* PROBLEM TO SOLVE
Among the entries below, extract exactly the lines that run from the one with "How do I perform: Click the MOST" through the one with "Task: Toggle the Safari sidebar button", both ends included.
##### SUPPLIED MATERIAL #####
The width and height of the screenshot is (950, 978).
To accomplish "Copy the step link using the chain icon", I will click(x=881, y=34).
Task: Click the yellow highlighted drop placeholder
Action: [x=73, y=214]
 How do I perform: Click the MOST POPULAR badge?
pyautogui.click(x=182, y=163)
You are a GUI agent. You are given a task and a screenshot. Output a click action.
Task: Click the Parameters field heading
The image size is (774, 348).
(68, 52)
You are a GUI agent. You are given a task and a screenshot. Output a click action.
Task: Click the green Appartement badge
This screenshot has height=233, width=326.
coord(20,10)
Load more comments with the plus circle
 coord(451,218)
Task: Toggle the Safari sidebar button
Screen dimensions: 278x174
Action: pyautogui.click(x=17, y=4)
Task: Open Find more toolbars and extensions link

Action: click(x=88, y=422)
#####
##### SUPPLIED MATERIAL #####
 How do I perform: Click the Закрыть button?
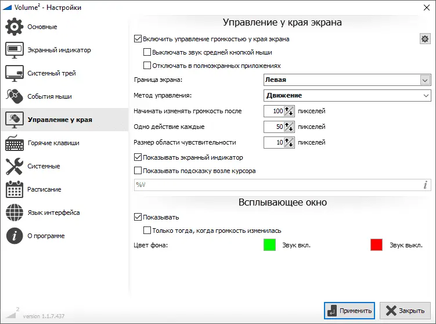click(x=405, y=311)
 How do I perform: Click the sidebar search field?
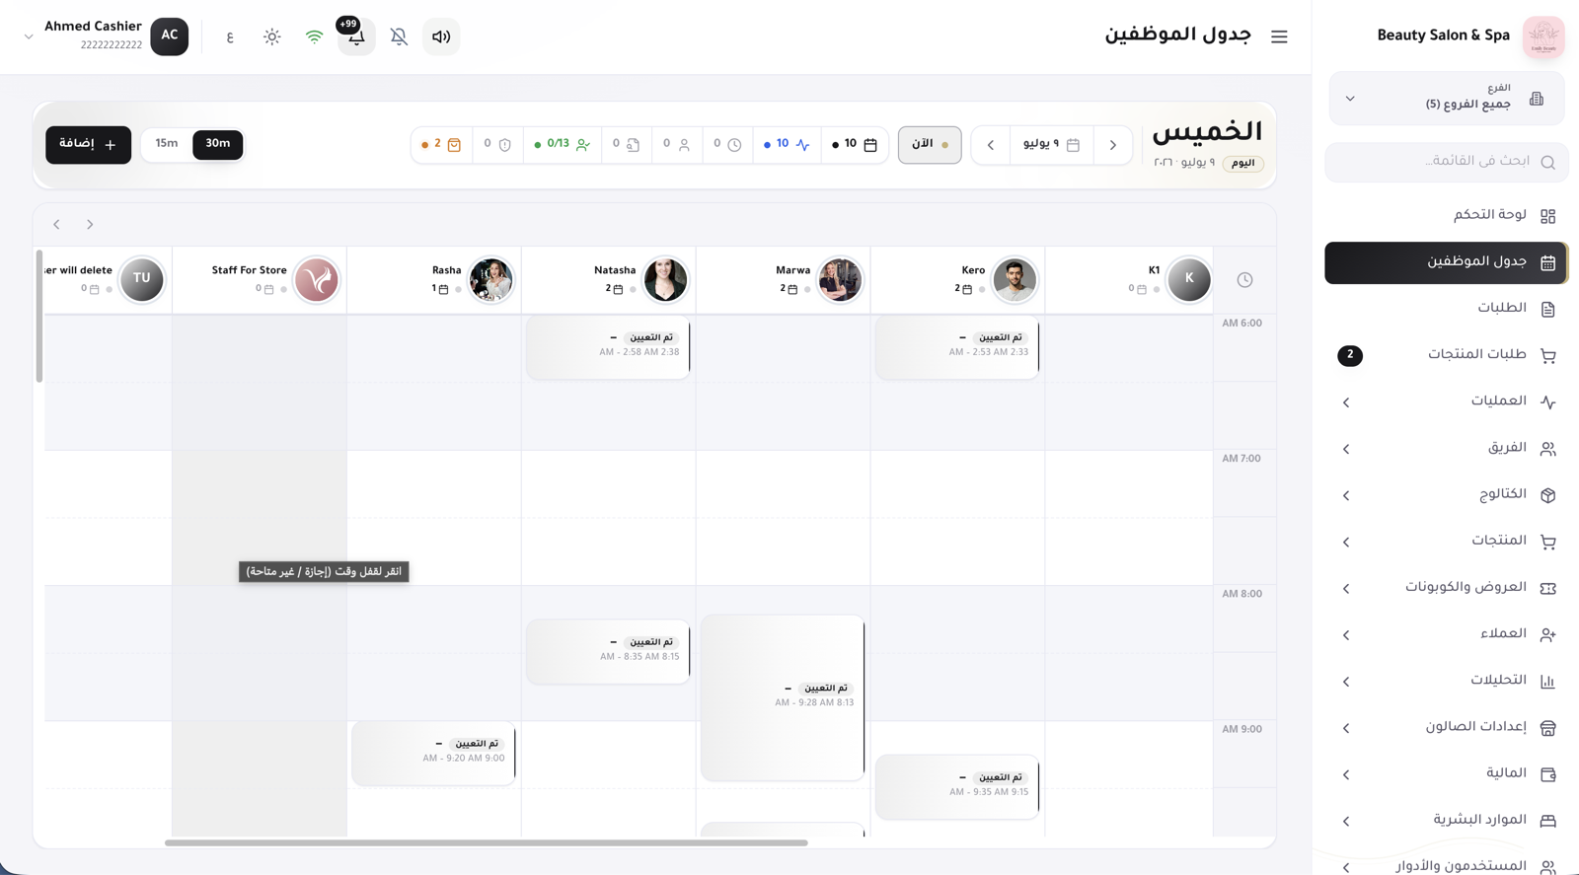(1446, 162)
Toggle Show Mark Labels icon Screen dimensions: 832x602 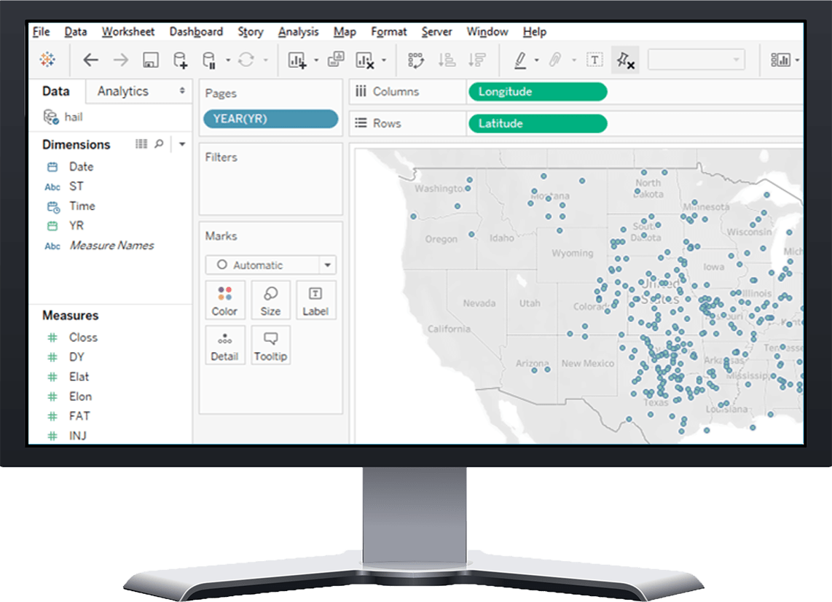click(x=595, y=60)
#####
* ANSWER BOX
 How do I perform: Click the MOST POPULAR badge?
pyautogui.click(x=182, y=163)
You are a GUI agent. You are given a task and a screenshot. Output a click action.
Task: Click the Parameters field heading
The image size is (774, 348).
(68, 52)
You are a GUI agent. You are given a task and a screenshot. Output a click action.
Task: Click the green Appartement badge
This screenshot has height=233, width=326.
coord(20,10)
Load more comments with the plus circle
 coord(451,218)
Task: Toggle the Safari sidebar button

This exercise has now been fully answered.